• [Work instructions]: Take each line in the entries below that holds "logo" and show it.

Collected data entries
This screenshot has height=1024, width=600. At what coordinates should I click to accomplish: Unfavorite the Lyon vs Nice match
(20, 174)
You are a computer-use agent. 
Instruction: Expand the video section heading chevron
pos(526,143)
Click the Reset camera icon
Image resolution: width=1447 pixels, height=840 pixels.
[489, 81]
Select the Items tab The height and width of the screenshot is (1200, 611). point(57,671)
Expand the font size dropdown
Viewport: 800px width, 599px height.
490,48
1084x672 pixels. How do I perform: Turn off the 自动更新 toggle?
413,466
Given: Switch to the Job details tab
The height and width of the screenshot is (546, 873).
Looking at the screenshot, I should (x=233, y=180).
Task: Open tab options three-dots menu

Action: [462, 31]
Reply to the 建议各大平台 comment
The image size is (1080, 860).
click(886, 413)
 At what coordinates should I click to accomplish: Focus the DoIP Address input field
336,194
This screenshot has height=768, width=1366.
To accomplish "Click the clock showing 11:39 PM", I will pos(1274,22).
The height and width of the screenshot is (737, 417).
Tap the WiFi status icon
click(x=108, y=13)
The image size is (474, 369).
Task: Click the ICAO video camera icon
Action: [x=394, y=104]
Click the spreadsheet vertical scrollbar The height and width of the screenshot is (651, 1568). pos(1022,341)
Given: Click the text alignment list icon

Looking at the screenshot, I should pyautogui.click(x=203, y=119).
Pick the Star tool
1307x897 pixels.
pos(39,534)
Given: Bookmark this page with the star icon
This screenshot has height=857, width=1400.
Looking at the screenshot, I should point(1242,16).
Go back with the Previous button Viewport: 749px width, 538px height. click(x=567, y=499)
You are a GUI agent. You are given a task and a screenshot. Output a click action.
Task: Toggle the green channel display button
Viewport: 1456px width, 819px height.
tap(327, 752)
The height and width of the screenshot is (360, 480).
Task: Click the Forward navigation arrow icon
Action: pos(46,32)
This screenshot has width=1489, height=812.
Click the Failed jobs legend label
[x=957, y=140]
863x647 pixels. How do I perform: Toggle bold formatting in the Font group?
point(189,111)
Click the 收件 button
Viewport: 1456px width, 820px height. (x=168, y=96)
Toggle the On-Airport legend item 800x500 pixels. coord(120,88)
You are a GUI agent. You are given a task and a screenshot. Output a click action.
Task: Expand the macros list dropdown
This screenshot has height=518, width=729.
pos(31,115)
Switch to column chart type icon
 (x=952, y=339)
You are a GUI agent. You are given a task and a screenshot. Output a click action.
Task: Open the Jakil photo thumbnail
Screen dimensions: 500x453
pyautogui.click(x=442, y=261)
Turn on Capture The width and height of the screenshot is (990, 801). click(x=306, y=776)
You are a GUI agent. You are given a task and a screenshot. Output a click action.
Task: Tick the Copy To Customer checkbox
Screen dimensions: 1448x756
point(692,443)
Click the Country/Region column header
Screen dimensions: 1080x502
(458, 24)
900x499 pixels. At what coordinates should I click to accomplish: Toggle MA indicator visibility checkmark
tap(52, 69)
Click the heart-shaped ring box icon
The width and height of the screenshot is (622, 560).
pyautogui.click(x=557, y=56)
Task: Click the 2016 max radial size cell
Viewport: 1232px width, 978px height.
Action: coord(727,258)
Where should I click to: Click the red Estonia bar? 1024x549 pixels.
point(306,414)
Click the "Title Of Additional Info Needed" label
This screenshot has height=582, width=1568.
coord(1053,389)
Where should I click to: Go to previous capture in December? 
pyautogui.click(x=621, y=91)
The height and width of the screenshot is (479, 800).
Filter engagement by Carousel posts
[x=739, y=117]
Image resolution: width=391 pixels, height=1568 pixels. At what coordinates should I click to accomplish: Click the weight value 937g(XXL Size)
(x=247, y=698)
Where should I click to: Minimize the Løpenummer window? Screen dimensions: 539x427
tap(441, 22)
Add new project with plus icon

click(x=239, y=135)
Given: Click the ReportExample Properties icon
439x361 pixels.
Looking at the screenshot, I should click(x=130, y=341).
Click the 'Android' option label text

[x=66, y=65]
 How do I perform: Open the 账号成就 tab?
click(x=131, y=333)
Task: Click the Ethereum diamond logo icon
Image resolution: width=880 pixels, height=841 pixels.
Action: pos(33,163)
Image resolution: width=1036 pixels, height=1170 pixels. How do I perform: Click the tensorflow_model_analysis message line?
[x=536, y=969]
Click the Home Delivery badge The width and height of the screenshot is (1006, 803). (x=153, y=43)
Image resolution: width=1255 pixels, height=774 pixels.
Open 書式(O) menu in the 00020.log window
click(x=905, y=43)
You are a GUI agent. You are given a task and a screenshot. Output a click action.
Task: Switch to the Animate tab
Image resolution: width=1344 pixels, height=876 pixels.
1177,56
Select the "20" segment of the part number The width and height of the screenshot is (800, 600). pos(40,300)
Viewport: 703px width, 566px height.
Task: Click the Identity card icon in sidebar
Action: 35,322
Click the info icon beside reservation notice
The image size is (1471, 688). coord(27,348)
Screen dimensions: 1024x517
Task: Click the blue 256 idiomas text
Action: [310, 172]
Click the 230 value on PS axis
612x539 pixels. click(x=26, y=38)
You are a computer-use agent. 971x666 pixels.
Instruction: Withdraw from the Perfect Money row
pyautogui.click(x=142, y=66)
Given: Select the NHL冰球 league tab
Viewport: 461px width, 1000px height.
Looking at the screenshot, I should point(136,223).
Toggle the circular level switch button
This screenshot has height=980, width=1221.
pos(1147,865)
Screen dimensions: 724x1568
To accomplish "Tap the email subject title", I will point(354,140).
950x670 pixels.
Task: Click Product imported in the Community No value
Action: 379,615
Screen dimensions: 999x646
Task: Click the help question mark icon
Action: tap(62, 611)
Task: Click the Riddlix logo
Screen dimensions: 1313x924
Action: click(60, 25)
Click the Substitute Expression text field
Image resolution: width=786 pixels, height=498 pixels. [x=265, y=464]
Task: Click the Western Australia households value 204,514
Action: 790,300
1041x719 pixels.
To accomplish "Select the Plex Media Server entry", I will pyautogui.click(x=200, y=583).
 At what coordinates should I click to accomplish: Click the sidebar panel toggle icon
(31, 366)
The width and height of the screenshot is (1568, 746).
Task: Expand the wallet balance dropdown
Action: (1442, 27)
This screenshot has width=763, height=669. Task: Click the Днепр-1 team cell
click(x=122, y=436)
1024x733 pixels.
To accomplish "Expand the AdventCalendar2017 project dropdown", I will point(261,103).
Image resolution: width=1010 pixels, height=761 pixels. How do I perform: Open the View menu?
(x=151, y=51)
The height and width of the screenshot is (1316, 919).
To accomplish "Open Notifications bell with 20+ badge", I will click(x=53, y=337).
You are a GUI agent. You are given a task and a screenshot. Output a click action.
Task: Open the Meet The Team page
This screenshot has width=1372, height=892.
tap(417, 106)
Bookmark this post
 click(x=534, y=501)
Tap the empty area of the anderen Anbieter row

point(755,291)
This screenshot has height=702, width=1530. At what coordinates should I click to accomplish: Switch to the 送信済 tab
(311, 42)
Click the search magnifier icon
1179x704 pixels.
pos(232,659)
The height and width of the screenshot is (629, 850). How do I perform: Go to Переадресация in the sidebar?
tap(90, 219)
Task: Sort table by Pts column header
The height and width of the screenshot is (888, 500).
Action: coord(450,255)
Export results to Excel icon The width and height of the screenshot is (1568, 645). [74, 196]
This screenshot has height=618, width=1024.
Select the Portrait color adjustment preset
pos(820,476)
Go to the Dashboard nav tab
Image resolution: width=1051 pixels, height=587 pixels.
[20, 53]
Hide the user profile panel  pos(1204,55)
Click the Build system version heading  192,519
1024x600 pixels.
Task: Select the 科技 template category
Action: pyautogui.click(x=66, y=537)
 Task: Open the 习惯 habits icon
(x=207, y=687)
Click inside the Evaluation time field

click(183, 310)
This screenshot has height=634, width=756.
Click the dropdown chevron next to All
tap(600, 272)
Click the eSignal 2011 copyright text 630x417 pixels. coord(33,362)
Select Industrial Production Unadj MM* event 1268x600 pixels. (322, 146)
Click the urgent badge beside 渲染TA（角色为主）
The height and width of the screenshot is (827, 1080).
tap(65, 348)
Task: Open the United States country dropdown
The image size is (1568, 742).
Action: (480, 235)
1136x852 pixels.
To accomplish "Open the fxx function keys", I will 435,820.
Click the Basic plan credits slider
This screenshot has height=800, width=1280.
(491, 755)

• [Completed task]:
Task: Click the Ethereum diamond logo icon
Task: Click the Riddlix logo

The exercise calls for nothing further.